Despite a better record of making their annual contributions, locally administered pension plans are less funded than their state counterparts, largely due to more conservative investments, according to new research from the Center for State and Local Government Excellence.
Research conducted for the CSLGE by Alicia H. Munnell, Jean-Pierre Aubry and Joshua Hurwitz of the Center for Retirement Research at Boston College found 72% funding for local pension plans, vs. 76% for state plans.
The local pension plans typically made higher shares of the annual required contribution, but state plans have historically earned higher returns because they invest more in risky assets, the authors found. Risky assets were defined as anything except cash and government bonds. Mature plans with substantial assets saw higher returns that more than offset their lower contributions. A difference of 30 basis points was enough to offset the impact of paying even 10% less of the annual required contribution.
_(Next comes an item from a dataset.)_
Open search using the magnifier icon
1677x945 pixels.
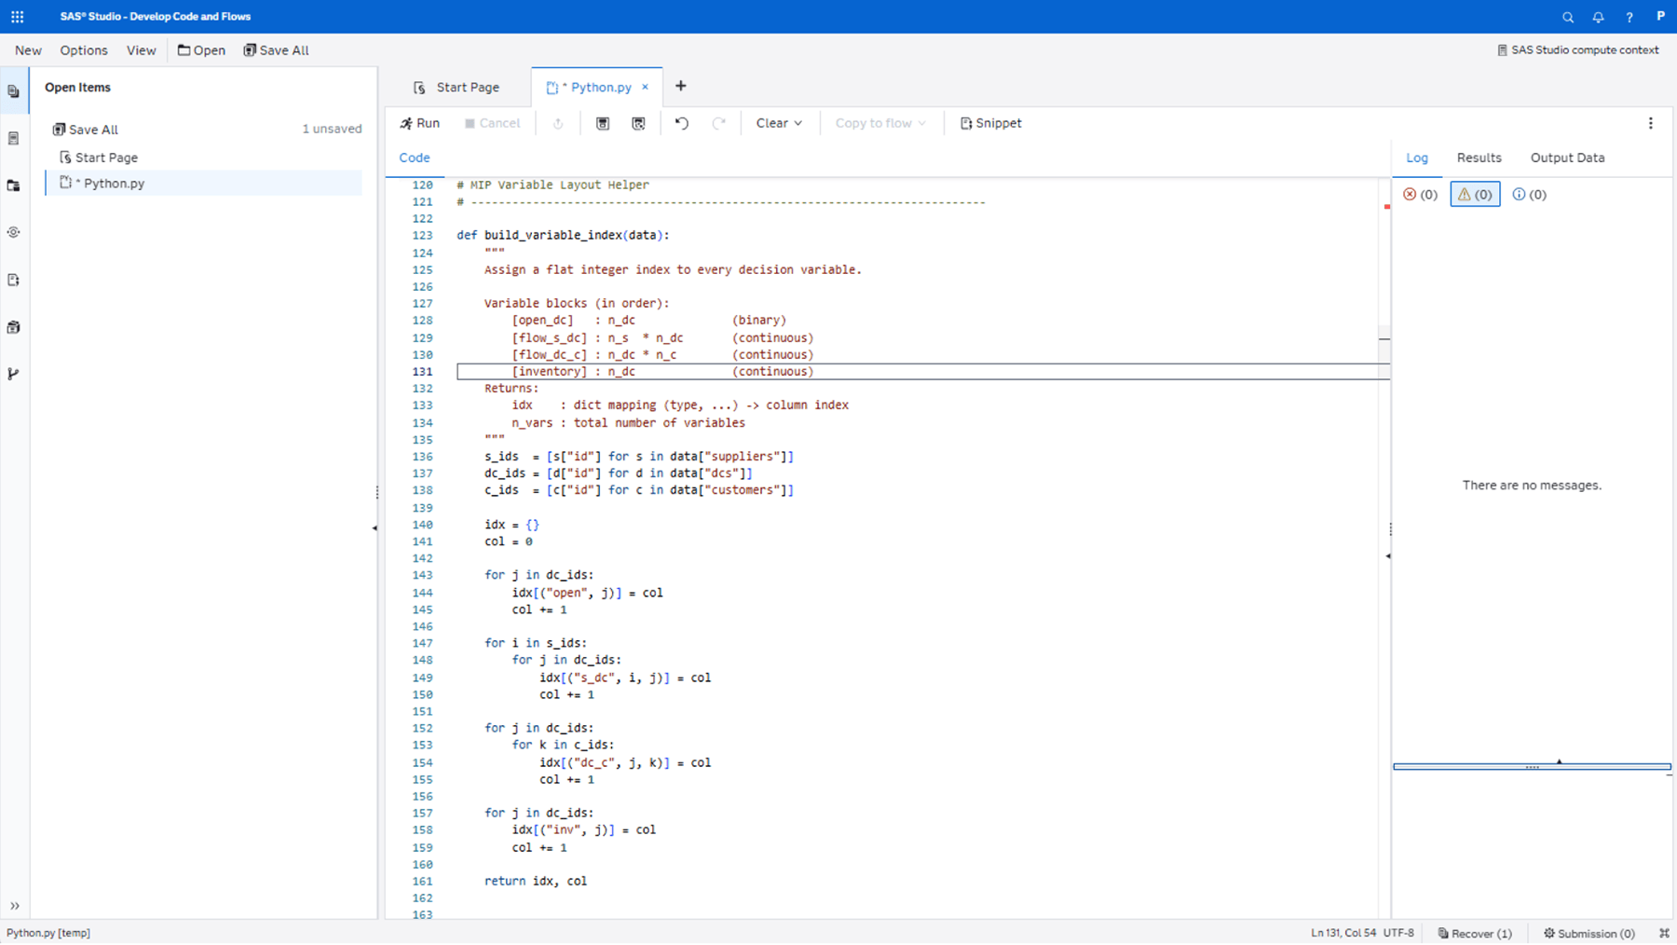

During the financial crisis, the more conservative portfolios of local pension plans fared better, which narrowed the funding gap between state and local plans to just four percentage points in the last four years.
The survey data were a mix of 2010 and 2011, with the state sample covering 97% of assets, and the local plan sample representing 67% of assets. Local pension plan assets ranged from less than $10 million to more than $30 billion.
The Center for State and Local Government Excellence helps inform state and local governments on pension trends and best practices, among other workforce topics.